There are three standardized points used in the BLUE protocol. In this technique, the upper hand is placed on the anterior thorax horizontally with the upper little finger just below the clavicle and fingertips at the middle line. The lower hand is placed just below the upper hand. Thumbs are not included. The upper BLUE point is at the middle of the upper hand. The lower BLUE point is at the middle of the lower hand palm. In order to locate the posterolateral alveolar and/or pleural syndrome point (PLAPS) point, a horizontal line from the lower point is drawn until the posterior axillary line is reached [7].

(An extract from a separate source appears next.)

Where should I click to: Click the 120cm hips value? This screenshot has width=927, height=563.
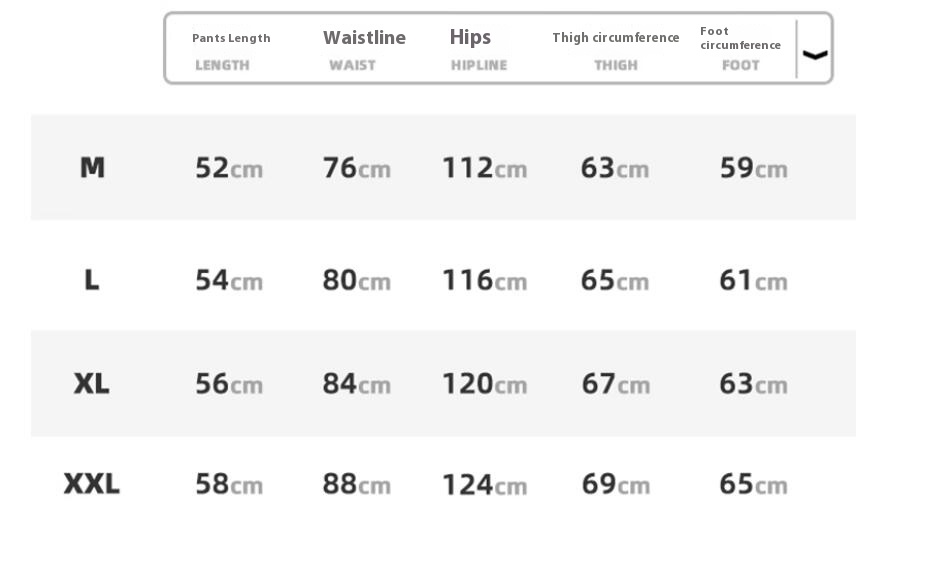click(x=484, y=384)
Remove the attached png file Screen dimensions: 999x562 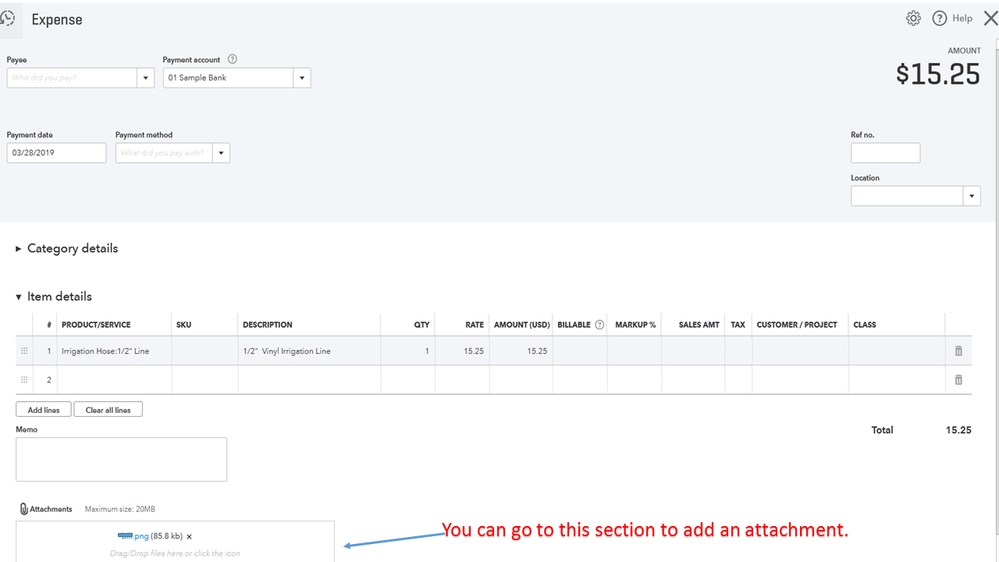tap(189, 537)

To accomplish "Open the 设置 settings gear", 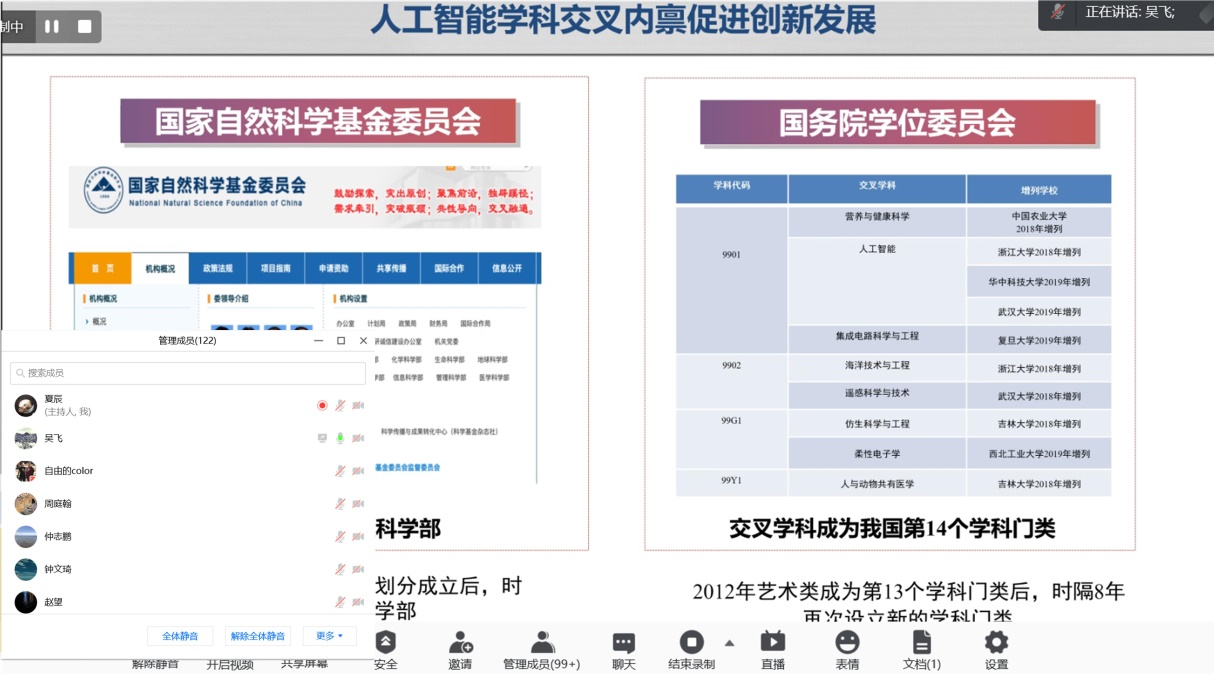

Ultrasonography can be validated by other imaging techniques including plain radiograph, computed tomography (CT) scan, and magnetic resonance imaging (MRI). In most cases, a chest X-ray is the initial imaging modality. The typical findings in chest X-rays are one or more well-defined and rounded homogeneous density mass surrounded by normal lung tissue [8]. On CT scan, uncomplicated pulmonary hydatid cysts appear as well-circumscribed homogeneous lesions with low-density and smooth hyperdense walls of variable thickness. If the cyst is complicated, a variety of radiologic signs can be seen such as the air crescent sign, air bubble sign, Cumbo sign, serpent sing, water lily sign, and rising sun sign [9]. On MRI, cysts show low signal intensity on T1-weighted images and high signal intensity on T2-weighted images [10].

The management of this disease is quite challenging due to the lack of standardized treatment protocols. Surgery is the preferred treatment. Preoperative treatment with albendazole is still controversial; however, it reduces the risk of recurrence [11].

Conclusions

Although many imaging modalities have been used in the diagnostic approach, we recommend that bedside lung ultrasonography should be the initial technique of choice for the diagnosis of pulmonary hydatid cysts in pregnant patients.